● Given passage:
Stimulus Check: How the IRS Could Accelerate the Process of Issuing Payments

There still is no passed legislation that includes a second stimulus check, eight months after the CARES Act was passed. When or if Congress does pass a new coronavirus relief package and if it consists of another economic impact payment program, the Internal Revenue Service could hopefully get those checks out even faster than they did the first time. Since the IRS fixed several kinks in the system already, it might take only a week or so to get the first round of direct payments out.

Back in August, Treasury Secretary Steven Mnuchin said it could take about a week to get the first payments out. "I can get out 50 million payments really quickly. A lot of it into people's direct accounts," Manchin told reporters in early August. As CNET notes, Americans began receiving their EIPs from the CARES Act just 19 days after it was signed into law. The first people who received the payments were taxpayers who provided the IRS direct deposit information when filing their taxes.

If the IRS did not have direct deposit information, it took longer for taxpayers to receive the physical checks in the mail. About 4 million Americans received their payments as prepaid Visa cards, and these were not sent out until mid-May. Some people who received their checks after June or are even still waiting on theirs may have missed filling out documents on the IRS website. About 9 million people who do not normally file taxes have only until Oct. 15 to claim them. The IRS is now sending letters to these Americans with steps on how to claim the payments.

Mnuchin and House Speaker Nancy Pelosi resumed talks last week, and the House passed another $2 trillion package that would include another stimulus check. Senate Majority Leader Mitch McConnell has already said the Senate will not pass anything more than $1 trillion, even though Mnuchin offered a $1.6 trillion package. Even if a miraculous agreement is reached this week, it is difficult to predict when votes would be scheduled. Since several Republican Senators have tested positive for the coronavirus, the Senate is not expected to return until Oct. 19. While this may delay stimulus legislation, it will not delay the confirmation of Supreme Court justice nominee Amy Coney Barrett.

If the House passes a stimulus package agreed upon by both sides by Oct. 19, the Senate could vote on it the next day. If President Donald Trump can, he could sign it into law on Oct. 21, and the first direct deposit payments could be sent by the week of Oct. 26, notes CNET. But if that does not happen, it's likely another package could not be passed until early December, when the House and Senate return after the election.

● The task:
Return verbatim the portion of the stimulus check article starting at "Back in August, Treasury" and ending at "filing their taxes.".

● Dataset extract:
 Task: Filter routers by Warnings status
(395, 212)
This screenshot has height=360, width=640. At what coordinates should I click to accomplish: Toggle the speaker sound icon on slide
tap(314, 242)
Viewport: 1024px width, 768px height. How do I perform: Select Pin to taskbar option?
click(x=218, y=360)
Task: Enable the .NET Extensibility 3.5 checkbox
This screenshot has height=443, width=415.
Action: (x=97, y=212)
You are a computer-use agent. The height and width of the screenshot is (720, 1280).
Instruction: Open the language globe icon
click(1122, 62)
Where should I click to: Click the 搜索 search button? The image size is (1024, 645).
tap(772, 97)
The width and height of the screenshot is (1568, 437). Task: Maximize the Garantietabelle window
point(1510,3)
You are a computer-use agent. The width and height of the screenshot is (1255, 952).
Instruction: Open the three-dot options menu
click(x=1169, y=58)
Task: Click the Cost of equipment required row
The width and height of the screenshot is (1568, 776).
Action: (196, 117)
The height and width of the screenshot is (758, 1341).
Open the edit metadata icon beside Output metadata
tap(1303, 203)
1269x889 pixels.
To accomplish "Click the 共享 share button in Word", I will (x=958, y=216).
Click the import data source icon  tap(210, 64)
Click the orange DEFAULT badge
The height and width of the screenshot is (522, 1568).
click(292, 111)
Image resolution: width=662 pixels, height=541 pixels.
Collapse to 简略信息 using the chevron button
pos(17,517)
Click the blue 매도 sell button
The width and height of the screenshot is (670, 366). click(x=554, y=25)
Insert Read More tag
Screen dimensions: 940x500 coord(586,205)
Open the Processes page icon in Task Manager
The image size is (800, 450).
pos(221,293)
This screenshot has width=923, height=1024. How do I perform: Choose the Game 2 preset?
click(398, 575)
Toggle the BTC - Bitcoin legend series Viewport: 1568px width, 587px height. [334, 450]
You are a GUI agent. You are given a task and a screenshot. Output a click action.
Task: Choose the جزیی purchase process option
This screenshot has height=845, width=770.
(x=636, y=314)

● Task answer:
Back in August, Treasury Secretary Steven Mnuchin said it could take about a week to get the first payments out. "I can get out 50 million payments really quickly. A lot of it into people's direct accounts," Manchin told reporters in early August. As CNET notes, Americans began receiving their EIPs from the CARES Act just 19 days after it was signed into law. The first people who received the payments were taxpayers who provided the IRS direct deposit information when filing their taxes.